> _Aim of the exercise_
Go through the listing and state how many lines hold the string "button". Nothing else is needed.

> _Material for this exercise_
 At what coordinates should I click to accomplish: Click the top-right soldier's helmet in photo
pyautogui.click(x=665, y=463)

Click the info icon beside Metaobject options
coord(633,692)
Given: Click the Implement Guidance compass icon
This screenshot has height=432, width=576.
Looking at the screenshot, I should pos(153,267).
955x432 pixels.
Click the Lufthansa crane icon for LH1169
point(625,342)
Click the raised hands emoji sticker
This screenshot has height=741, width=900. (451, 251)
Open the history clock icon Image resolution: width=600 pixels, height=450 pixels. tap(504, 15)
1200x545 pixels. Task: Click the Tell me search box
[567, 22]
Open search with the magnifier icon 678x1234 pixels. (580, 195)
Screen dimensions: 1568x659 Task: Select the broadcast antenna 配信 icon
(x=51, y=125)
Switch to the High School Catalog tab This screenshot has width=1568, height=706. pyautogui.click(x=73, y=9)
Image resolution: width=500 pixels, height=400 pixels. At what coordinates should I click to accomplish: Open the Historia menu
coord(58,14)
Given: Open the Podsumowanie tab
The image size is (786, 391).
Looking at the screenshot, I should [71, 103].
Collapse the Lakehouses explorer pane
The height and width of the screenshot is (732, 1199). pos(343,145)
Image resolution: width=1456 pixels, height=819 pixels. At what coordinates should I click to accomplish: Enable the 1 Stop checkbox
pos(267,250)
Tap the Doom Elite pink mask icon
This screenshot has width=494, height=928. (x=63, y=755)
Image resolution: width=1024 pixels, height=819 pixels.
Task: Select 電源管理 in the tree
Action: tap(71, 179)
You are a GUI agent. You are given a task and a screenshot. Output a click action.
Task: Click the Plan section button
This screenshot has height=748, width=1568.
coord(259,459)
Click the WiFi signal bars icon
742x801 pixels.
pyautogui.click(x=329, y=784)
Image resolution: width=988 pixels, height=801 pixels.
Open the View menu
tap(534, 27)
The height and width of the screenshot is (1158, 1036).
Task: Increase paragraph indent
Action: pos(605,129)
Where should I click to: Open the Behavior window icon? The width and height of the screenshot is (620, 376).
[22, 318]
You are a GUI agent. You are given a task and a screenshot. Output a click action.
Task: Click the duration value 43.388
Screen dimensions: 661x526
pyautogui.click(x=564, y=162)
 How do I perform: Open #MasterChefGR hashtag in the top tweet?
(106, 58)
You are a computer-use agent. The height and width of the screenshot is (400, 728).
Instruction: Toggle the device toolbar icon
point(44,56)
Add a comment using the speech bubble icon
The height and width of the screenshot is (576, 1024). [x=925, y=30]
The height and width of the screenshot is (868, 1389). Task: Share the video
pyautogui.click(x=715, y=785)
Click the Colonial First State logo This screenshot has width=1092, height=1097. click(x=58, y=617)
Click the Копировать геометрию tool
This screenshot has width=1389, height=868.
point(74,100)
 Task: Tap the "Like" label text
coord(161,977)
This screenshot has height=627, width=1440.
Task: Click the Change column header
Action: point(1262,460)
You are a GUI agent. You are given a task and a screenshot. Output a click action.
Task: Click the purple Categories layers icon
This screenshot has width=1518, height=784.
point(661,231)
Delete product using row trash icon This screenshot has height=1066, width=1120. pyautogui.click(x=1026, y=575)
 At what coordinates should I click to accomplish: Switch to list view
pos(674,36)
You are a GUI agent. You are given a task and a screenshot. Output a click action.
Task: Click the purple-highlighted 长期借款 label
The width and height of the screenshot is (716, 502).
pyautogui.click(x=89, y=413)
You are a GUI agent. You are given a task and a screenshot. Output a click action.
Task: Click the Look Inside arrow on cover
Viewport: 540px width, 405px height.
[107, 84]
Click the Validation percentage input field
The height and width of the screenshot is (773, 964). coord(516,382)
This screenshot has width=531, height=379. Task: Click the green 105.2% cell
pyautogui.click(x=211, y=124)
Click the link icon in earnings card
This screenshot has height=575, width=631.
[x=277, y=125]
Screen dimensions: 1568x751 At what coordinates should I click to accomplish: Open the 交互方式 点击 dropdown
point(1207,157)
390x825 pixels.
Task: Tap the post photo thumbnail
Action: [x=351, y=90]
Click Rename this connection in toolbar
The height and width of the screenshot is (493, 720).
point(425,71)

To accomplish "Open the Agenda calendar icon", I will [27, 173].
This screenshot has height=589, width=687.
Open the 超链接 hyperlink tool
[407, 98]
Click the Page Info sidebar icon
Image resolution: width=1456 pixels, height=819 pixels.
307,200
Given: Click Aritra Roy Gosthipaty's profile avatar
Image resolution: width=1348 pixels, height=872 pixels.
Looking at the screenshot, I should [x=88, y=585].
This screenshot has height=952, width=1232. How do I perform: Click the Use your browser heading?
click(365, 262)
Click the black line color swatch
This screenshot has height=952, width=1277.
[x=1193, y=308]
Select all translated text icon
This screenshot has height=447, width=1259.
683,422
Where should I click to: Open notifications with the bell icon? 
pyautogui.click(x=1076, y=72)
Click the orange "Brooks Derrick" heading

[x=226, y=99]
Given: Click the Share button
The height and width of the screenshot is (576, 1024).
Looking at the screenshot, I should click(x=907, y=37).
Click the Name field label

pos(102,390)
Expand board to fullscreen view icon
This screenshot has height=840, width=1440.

> _Result for this exercise_
2